Based on the solution provided, is it fair to say that haproxy can handle situations where I want to achieve the following:
I have one server hosting an https site and as ssh site, and also using certbot to get/refresh ssl certs from letsencrypt (why I need to do this is a whole different story, will not go into that here).
The catch is that only ports 80 and 443 are accessible.
Would haproxy be able to handle it in a way that any http/s traffic to any of those two ports is routed to the correct backend in http/s mode, and all other traffic is forwarded to the ssh port at a tcp level?
Hi, I’m trying to do something similar using the HAProxy plugin on pfSense. I would like to listen to for example port 8000 (sub1.domain.tld:8000) and if the traffic is plaintext http, redirect it to https. The problem is that for the GUI the steps aren’t really the same.
The following has already been done:
We are listening on different ports and proxying the traffic internally. For example when we type https://sub1.domain.tld:8000 it will redirect to the application and do an ssl offloading. The issue is that when I type http://sub1.domain.tld:8000 it doesn’t redirect to https://sub1.domain.tld:8000. The redirection only works when port 80 is being redirected to 443.
Grateful if you could please assist on this issue.
We can help you with haproxy. Cannot help you with your pfsense GUI though.
Share the current haproxy configuration as well as the output of haproxy -vv and we may be able to suggest what should be done on a configuration level.
reposting here expecting some expert help as nobody even viewed my query.

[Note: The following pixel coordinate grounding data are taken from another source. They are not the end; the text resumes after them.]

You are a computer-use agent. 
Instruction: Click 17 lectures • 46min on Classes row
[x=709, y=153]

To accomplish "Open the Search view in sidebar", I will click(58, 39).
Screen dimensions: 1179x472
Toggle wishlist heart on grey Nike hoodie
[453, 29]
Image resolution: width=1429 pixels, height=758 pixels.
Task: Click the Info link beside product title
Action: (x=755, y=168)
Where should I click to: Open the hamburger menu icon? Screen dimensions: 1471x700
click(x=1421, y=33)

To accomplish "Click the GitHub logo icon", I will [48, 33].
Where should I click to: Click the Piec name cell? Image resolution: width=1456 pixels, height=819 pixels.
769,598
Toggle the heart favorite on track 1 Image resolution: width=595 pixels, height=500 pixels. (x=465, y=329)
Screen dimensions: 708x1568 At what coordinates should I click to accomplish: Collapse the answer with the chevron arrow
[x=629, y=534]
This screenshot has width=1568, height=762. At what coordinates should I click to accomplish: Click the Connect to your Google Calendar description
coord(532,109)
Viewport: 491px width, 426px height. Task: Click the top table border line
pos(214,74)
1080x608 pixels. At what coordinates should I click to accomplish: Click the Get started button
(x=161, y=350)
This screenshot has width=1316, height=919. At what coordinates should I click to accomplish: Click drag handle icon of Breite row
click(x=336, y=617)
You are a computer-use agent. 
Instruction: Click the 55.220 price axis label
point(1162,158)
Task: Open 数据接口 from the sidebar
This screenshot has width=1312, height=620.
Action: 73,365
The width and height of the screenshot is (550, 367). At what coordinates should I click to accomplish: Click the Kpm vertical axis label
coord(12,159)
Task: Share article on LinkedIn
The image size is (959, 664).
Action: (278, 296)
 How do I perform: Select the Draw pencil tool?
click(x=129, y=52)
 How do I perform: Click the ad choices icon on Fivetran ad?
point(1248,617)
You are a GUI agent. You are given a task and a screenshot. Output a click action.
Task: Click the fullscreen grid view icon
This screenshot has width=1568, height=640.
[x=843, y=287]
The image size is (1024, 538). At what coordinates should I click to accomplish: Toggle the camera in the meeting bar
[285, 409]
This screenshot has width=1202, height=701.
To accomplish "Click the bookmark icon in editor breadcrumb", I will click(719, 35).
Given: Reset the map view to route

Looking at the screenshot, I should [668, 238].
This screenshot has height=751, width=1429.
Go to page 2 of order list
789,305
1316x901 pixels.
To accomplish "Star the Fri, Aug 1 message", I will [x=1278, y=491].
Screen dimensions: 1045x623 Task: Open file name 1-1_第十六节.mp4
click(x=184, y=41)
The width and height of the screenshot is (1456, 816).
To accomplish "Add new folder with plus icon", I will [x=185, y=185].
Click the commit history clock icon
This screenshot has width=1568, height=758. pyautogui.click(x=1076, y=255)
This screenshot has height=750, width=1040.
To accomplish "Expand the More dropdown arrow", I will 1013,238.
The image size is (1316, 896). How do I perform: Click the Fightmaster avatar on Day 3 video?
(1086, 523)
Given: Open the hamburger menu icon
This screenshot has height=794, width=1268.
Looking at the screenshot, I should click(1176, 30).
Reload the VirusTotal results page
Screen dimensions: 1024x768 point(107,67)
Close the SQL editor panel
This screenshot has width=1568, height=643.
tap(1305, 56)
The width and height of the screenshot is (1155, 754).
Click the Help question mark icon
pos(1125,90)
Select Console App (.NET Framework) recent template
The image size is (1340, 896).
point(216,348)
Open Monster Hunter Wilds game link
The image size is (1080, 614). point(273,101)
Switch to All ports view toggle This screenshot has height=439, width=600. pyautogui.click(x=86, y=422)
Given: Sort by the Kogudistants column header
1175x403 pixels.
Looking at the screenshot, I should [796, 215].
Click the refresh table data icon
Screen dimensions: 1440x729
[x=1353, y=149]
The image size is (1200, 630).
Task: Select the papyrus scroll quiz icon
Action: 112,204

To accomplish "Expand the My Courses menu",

I have two incoming requests, one of it needs to go to a “http:// server” and other to “https:// server”.
Below is my acl and backend definitions
------in haproxy_peers.cfg---------
acl downstream_service1 path_beg /downstream_serv1/internal/api
acl downstream_service2 path_beg /downstream_serv2/internal/api
use_backend downstream_serv1_http if downstream_service1
use_backend downstream_serv2_https if downstream_service2
------------------------------------------
backend configs:
--------in backend config file-----------
backend downstream_serv1_http
http-request set-path "%[path,regsub(^/downstream_serv1/,/)]"
server downstream_server1 host-name.domain:port_number check //*note there is no http/https protocol mentioned.*
backend downstream_serv2_https
http-request set-path "%[path,regsub(^/downstream_serv2/,/)]"
server downstream_server2 host-name2.domain:port_number check //*note there is no http/https protocol mentioned.*
---------------------------------------------
Expectation is http://haproxyHost/downstream_serv1/internal/api should be routed to http://host-name.domain:port_number/internal/api
http://haproxyHost/downstream_serv2/internal/api should be routed to https://host-name2.domain:port_number/internal/api
With the above config im getting a 503/502 for the https route. HTTP route is working as expected…Kindly help.